抜粋本文:
+++++
後藤大臣会見概要

(令和4年4月5日(火)9:31 ~ 9:50 省内会見室)

広報室

会見の詳細

閣議等について

大臣:
特に冒頭発言はありません。

質疑

記者:
新型コロナの感染状況についてお伺いいたします。先週のアドバイザリーボードで、その後の脇田座長からの説明で、「リバウンドの兆候が見え始めた可能性がある」との話がありましたが、その後、感染者数が増加傾向にある都道府県はさらに増えました。すでにリバウンドは起きているとのご認識でしょうか。また、その場合、第6波とは区別して第7波に入ったとお考えでしょうか。
 二つ目の質問がワクチン接種4回目の接種の対象範囲について、いつまでに何をもとに判断するのか、お聞かせください。また4回目用として1億4,500万回分を確保しましたが、4回目の接種対象や接種率がどうなるのか見通せない中、多くの無駄が生まれる可能性について、国会でも指摘がありました。これまでのワクチンの買い方に課題はなかったのか、費用対効果を検証する必要がないか、大臣の見解をお聞かせください。
 最後の質問なのですが、昨日の深夜出されました、高齢者施設等における医療支援のさらなる強化の事務連絡についてお伺いします。これまで、高齢者施設の感染者はこれまでに入院を原則としていたと思いますが、これからは施設内の治療への方針に転換されるということでしょうか。
大臣:
まず、感染状況についてでありますが、先日アドバイザリーボードにおいて脇田座長から記者ブリーフィングが行われましたが、感染状況を引き続き注視していくという趣旨のものであったと承知しております。
 新規感染者数については、1週間移動平均の推移を見ますと、先週から増加傾向にありますが、先々週の連休による数値への影響に注意が必要であると考えておりまして、この増加傾向がリバウンドにつながるかは、感染力がより強いBA.2への置き換わりの状況も含め、慎重に評価をしていく必要があると考えております。
 政府としては引き続き「最大限の警戒」を保ち、感染者が再び増加に転じた場合にも、昨年11月に取りまとめた「全体像」で準備した保健医療体制をしっかりと稼働させていくことを基本としつつ、オミクロン株の特性に応じた重点化、迅速化を行ってきているわけですが、今後とも、必要であればこれまでの考え方にとらわれることなく、適時果断に対応していきたいと考えております。
+++++
課題: 後藤大臣の会見概要を、最後の文の後から書き継ぐこと。
+++++
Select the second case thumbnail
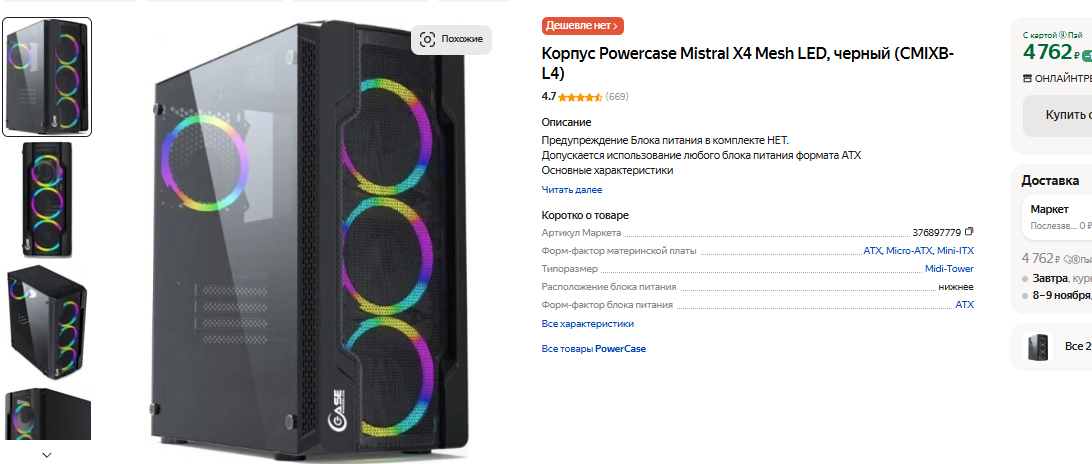The image size is (1092, 464). point(47,199)
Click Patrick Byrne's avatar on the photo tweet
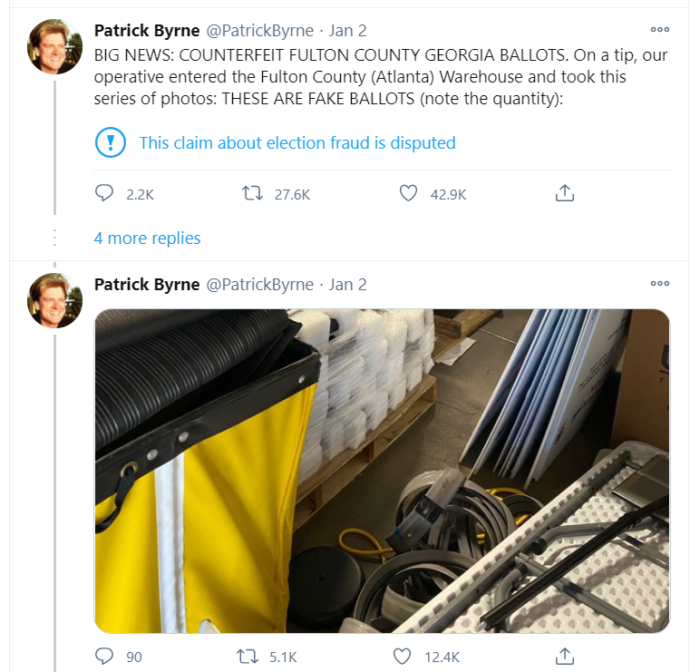This screenshot has width=700, height=672. 55,299
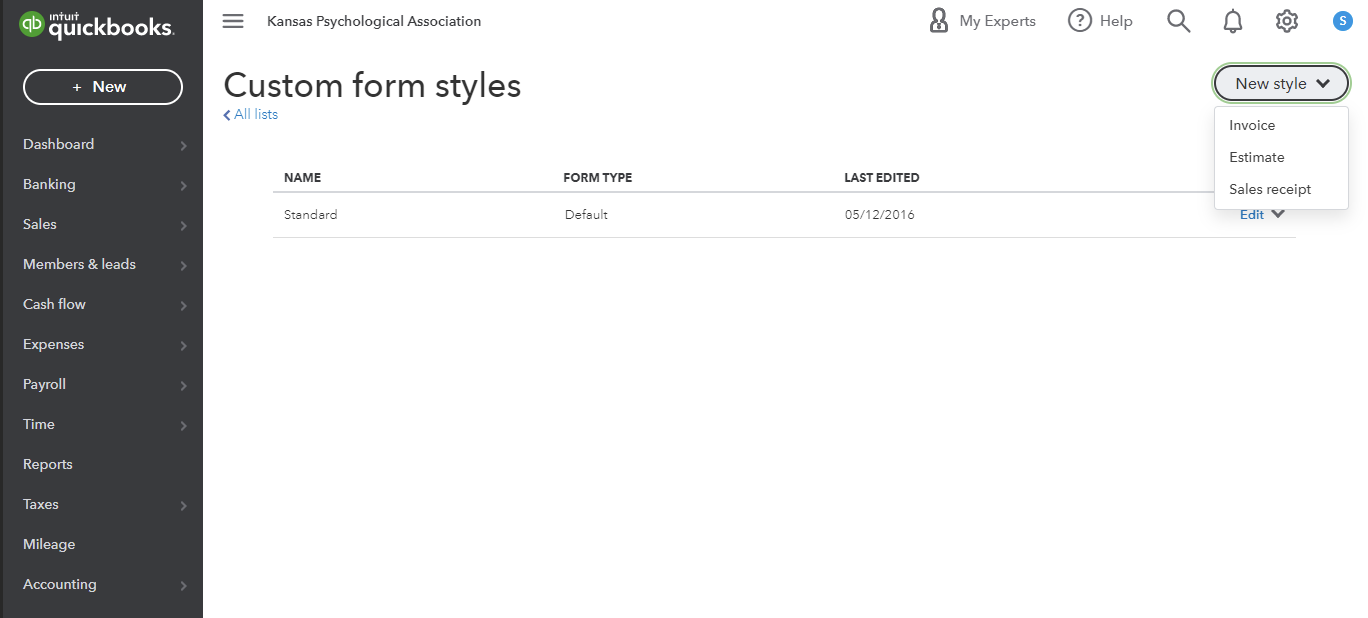1368x618 pixels.
Task: Open the notifications bell icon
Action: pyautogui.click(x=1233, y=21)
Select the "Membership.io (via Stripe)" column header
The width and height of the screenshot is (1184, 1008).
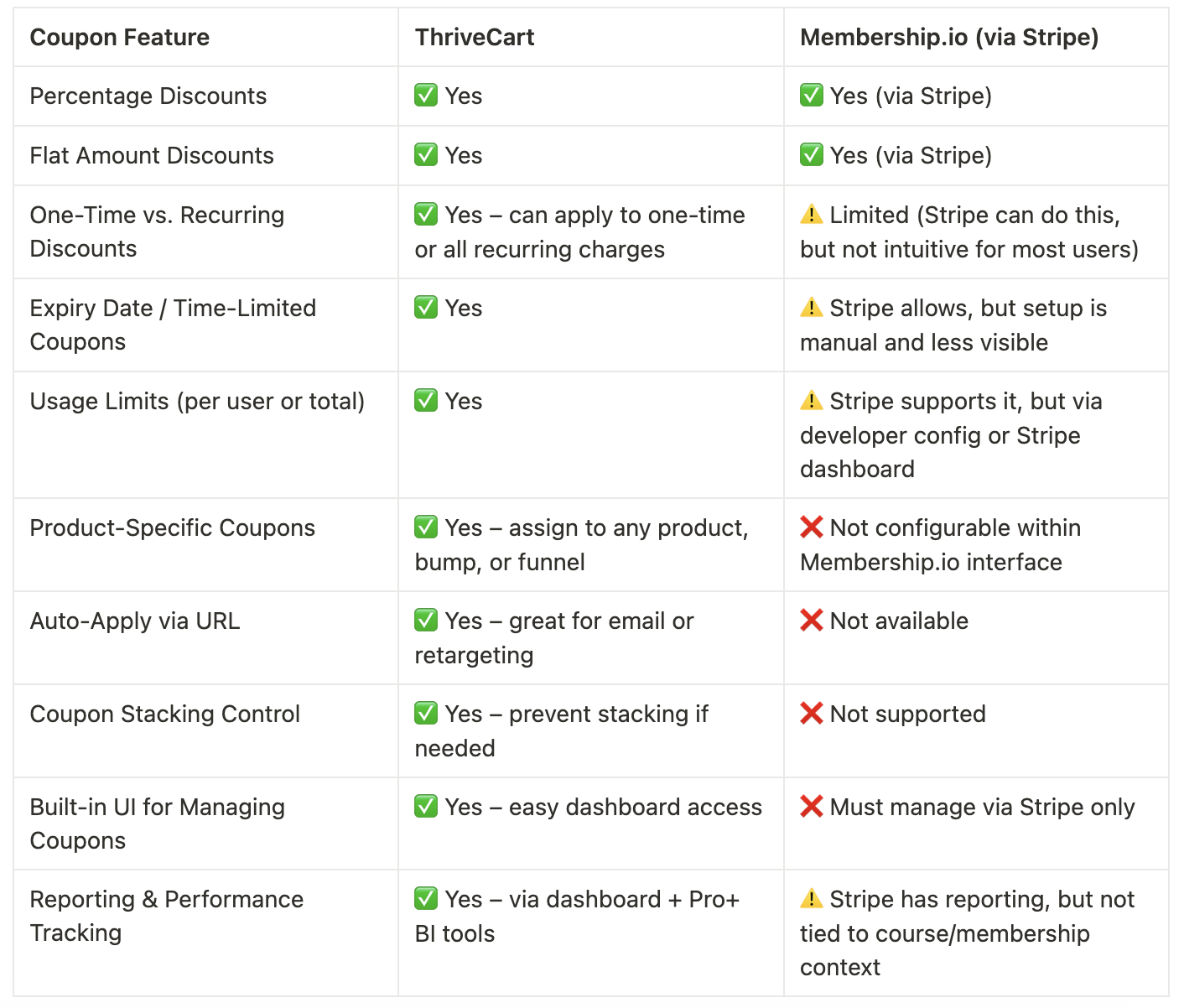(x=949, y=38)
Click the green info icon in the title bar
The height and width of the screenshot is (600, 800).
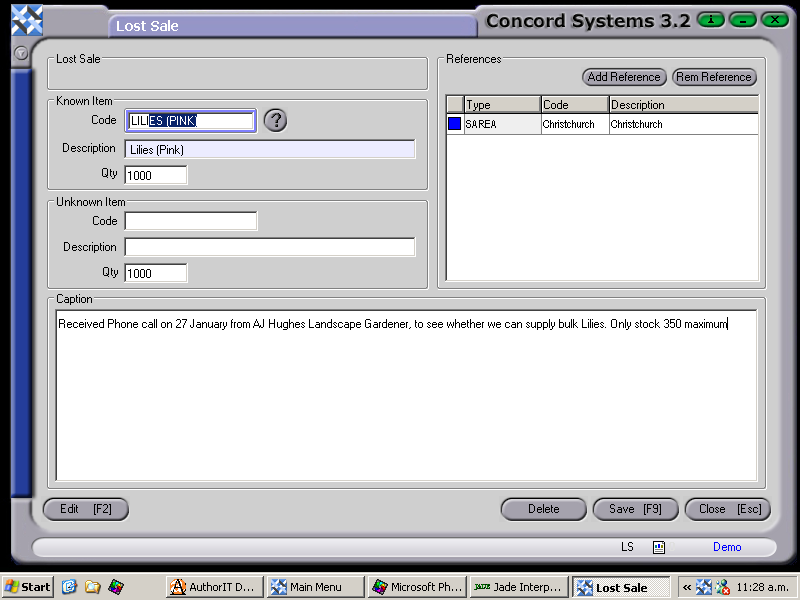click(710, 19)
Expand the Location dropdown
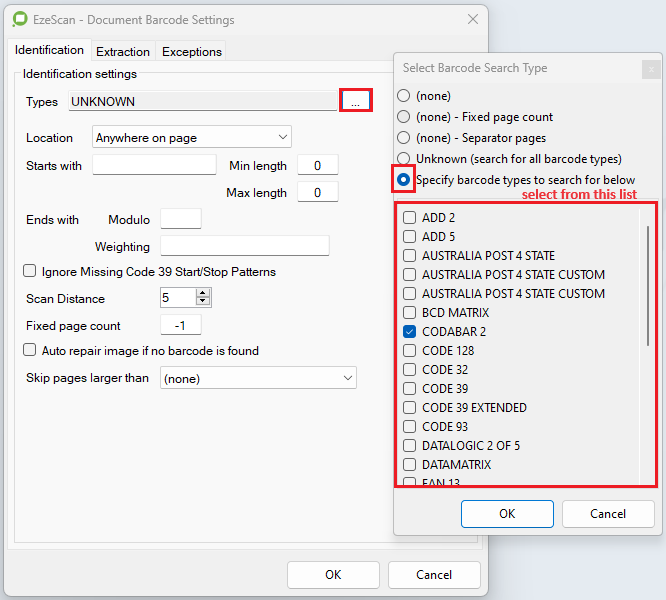666x600 pixels. (x=191, y=138)
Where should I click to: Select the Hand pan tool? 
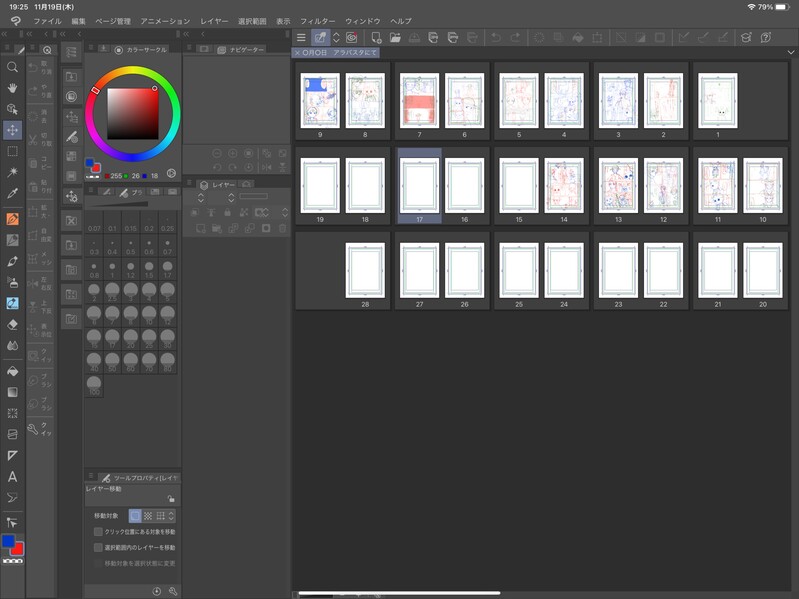click(x=13, y=88)
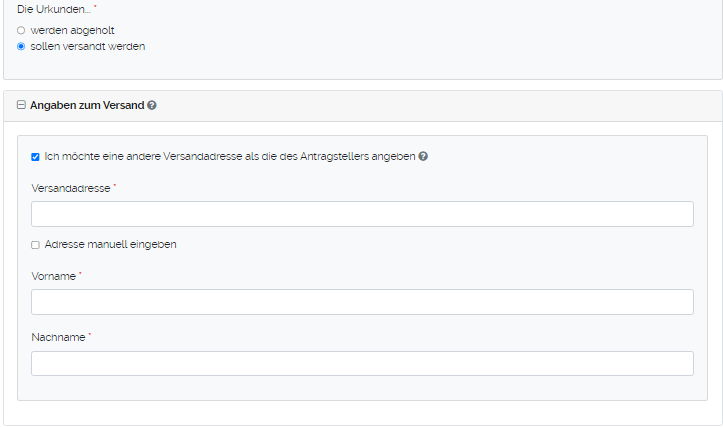
Task: Choose the 'sollen versandt werden' radio button
Action: pyautogui.click(x=21, y=46)
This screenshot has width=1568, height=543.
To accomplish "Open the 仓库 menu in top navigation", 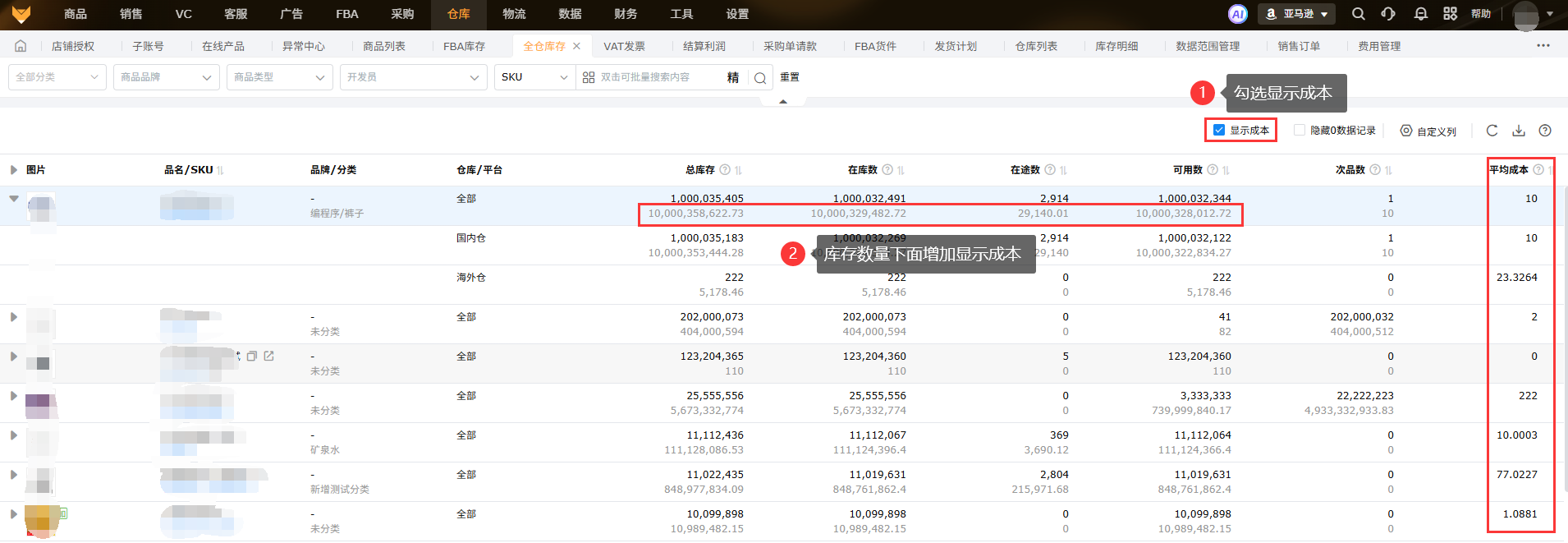I will coord(458,14).
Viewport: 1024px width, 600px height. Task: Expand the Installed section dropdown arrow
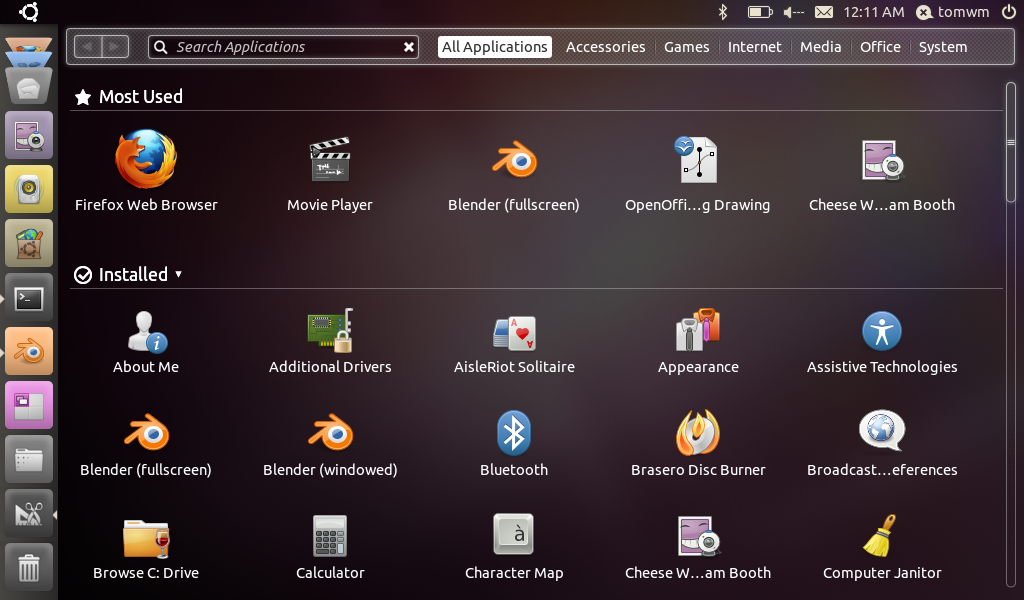[178, 274]
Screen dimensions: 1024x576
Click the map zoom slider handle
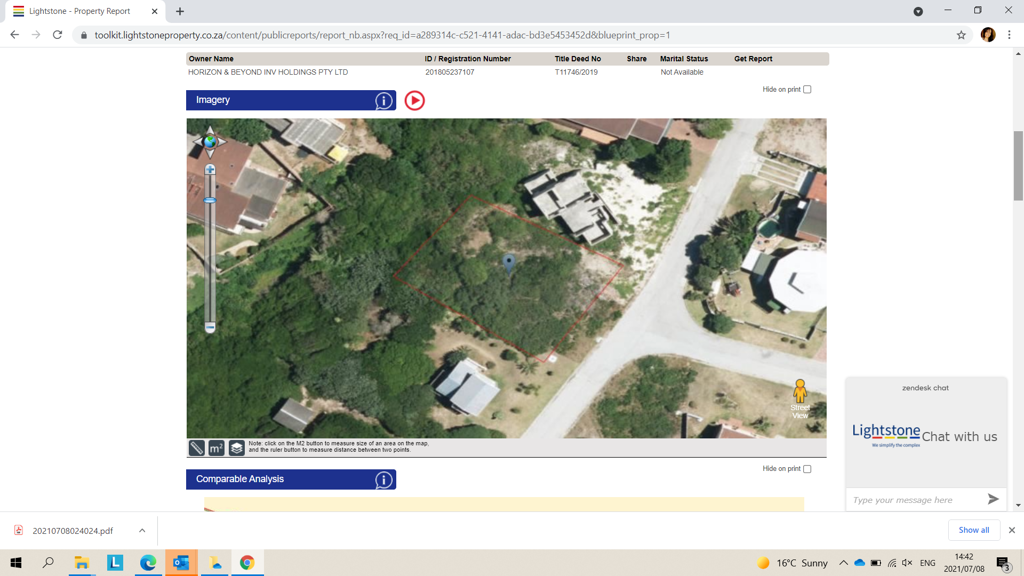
+++++
解答:
 特に先ほども少し3番目の質問でありましたが、高齢者施設等における医療支援体制について、既に都道府県に今月22日までの報告をお願いしていますが、施設からの連絡・要請により、24時間以内に感染制御・業務継続支援チームを派遣できる体制、全ての施設で医師や看護師による往診・派遣ができる医療機関の事前確保について、昨日改めて事務連絡を発出し、目標を明確化しつつ依頼をいたしました。
 こうした形は高齢者施設等における医療支援体制をオミクロン株に対応していくという形で、今高齢者施設における医療支援体制へとっていくという方針に沿ったものであります。
 国民の皆様におかれては、これから、入学式など多くの人が集まる行事が行われるとともに、就職や進学を機会に移動が多くなる季節となるため、感染リスクの高い行動を控えて、マスクの着用、手洗い、三密の回避や換気などの基本的な感染防止策の徹底をお願いしたいと思っております。
 
 それから4回目のワクチン接種についてでございます。新型コロナワクチンの4回目接種について議論いたしました先日3月24日の審議会では、4回目接種の特例臨時接種としての実施に向けて、3回目接種を受けた全ての住民に接種機会を提供することを想定して、自治体が準備を開始することについては、適当とするご意見をいただきました。
 また、委員からは有効性・安全性の議論を十分に行うべきだ、4回目は、よりハイリスクの方や、医療介護従事者等が対象になるのではないか、といった様々なご意見も出されたわけでございます。
 4回目接種につきましては、4回目接種を行うか否か、仮に4回目接種を行う場合の対象者、3回目接種から適切な接種間隔等についてはワクチンの有効性・安全性、効果の持続期間等に関する最新の科学的知見を踏まえて、引き続き検討することが適当ということで審議会は継続的にまた議論をすることになっております。引き続き、専門家のご意見も踏まえつつ、最新の科学的知見や諸外国の対応状況も注視しながら、4回目接種を行うか否かを含めて検討を進めてまいりたいと思っております。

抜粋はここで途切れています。